Now, if we go to access the relation on a post:

Post $p = // [...];
Author $author = $p->authors->first();

// this is allowed
PostAuthor $authorPivot = $author->pivot;

// BUT if we omit '->withPivot(['role'])' in the declaration above this will be null, even if it's a required column
$authorPivot->role;

So, you'll probably want to go and declare all your properties nullable if they aren't already from the cast.
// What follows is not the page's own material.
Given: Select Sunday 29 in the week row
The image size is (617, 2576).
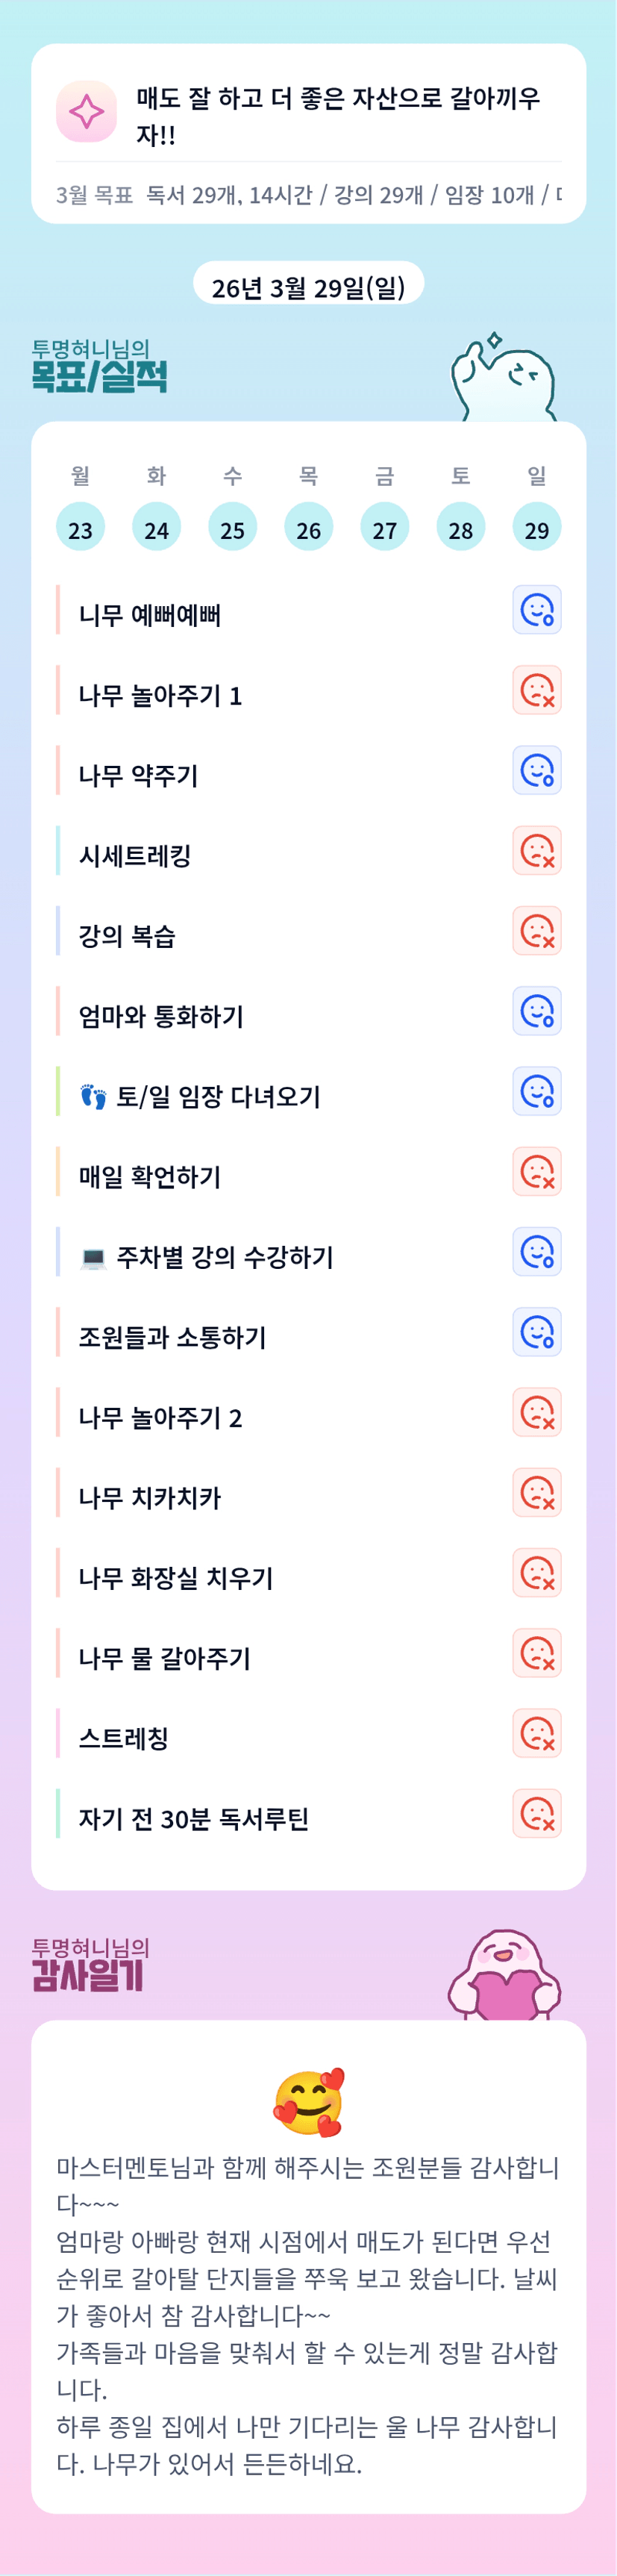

Not great!

Generics

The main reason I wanted to use PHPStan was to support generics:

/** @var list<int> $a */
$a = [];

/** @var list<string> $b */
$b = $a; // doesn't type check now!

It's a small thing but something I've really missed since PHP doesn't support generics natively.

Conditionals

Conditional expressions on types are allowed, so far I've seen this used for handling return types based on a config flag:

/**
 *
 * @param string $str
 * @return ($castToInt is true ? int : string)
 */
function maybeTransform(string $str, bool $castToInt): int|string {
}

// $a is of type `int`
$a = maybeTransform('a', true);
// $b is of type `string`
$b = maybeTransform('b', false);
// $c is of type `string|int`
$c = maybeTransform('b', mt_rand(0, 1) === 0); 

Assertions

PHPStan allows asserting some type, assuming a function doesn't throw, for example we have a util:

/**
 * @template T
 * @param  class-string<T>  $expectedClass
 * @phpstan-assert T $var
 */
public static function instanceOf(mixed $var, string $expectedClass, ?string $variableName = null): void
{
    if (! ($var instanceof $expectedClass)) {
        throw new \Error('unexpected type...');
    }
}

after calls to instanceOf, if it doesn't throw PHPStan considers @var a T. I think this showcases a nice feature too with graceful class-string<T> handling, where we can say "this variable stores a particular type name", then go on to use that type name as T elsewhere in PHPDoc and PHPStan comments.

Overall...

it's not perfect, but I've found PHPStan to be a huge quality-of-life improvement in writing PHP. If for no other reason than the VSCode extension gives better type hints than Intelephense.